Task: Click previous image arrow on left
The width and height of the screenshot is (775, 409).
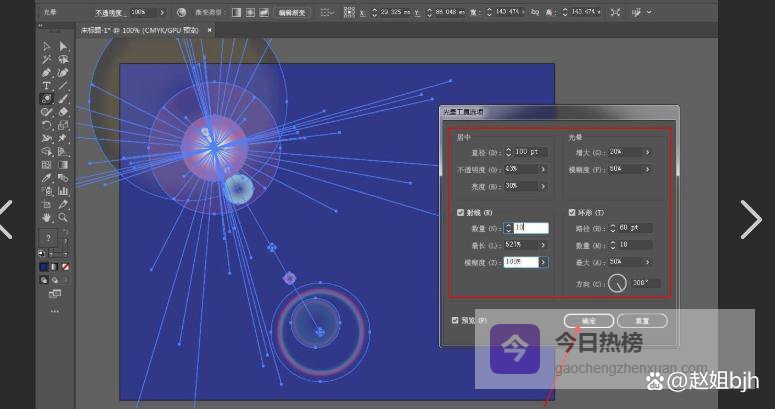Action: pyautogui.click(x=8, y=219)
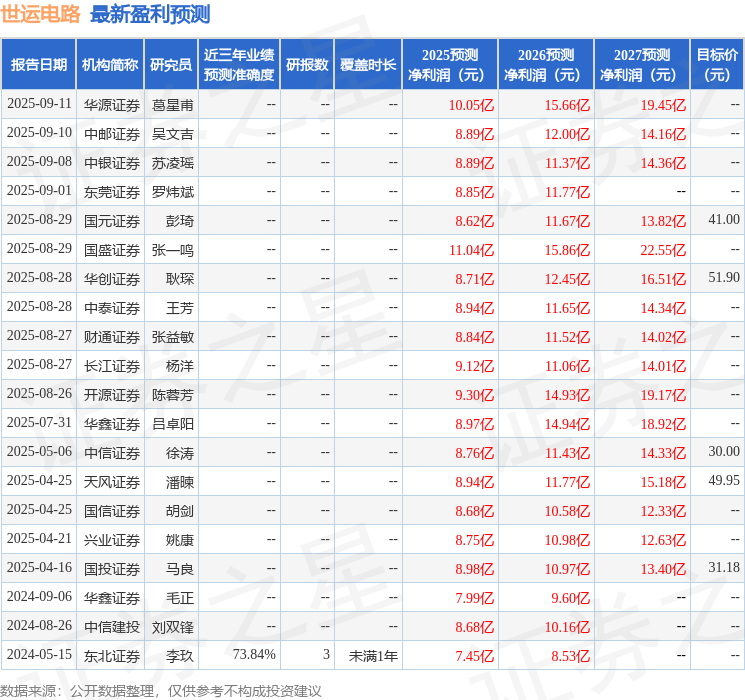Click the 目标价 column header

click(x=717, y=65)
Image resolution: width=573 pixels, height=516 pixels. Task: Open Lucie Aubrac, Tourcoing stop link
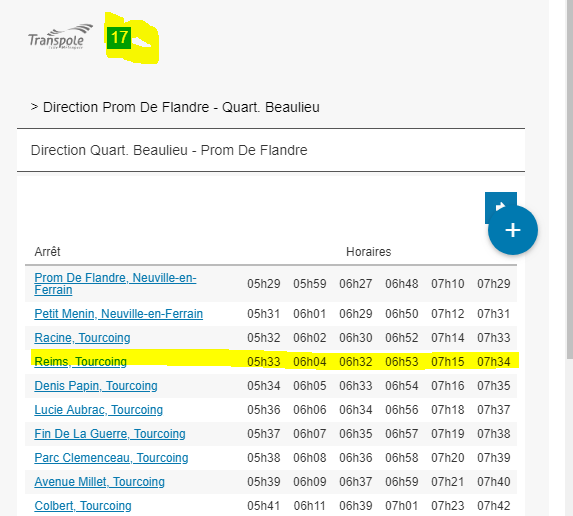(98, 410)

◆ ◆ ◆

● Instructions to follow: Give back an exact copy of only the lines from the one with "The width and" through the final line of the material, both included. Pictures do not belong in it.

● Answer section:
The width and height of the screenshot is (775, 409).
Action: pyautogui.click(x=8, y=219)
Click the 目标价 column header

click(x=717, y=65)
Image resolution: width=573 pixels, height=516 pixels. Task: Open Lucie Aubrac, Tourcoing stop link
(98, 410)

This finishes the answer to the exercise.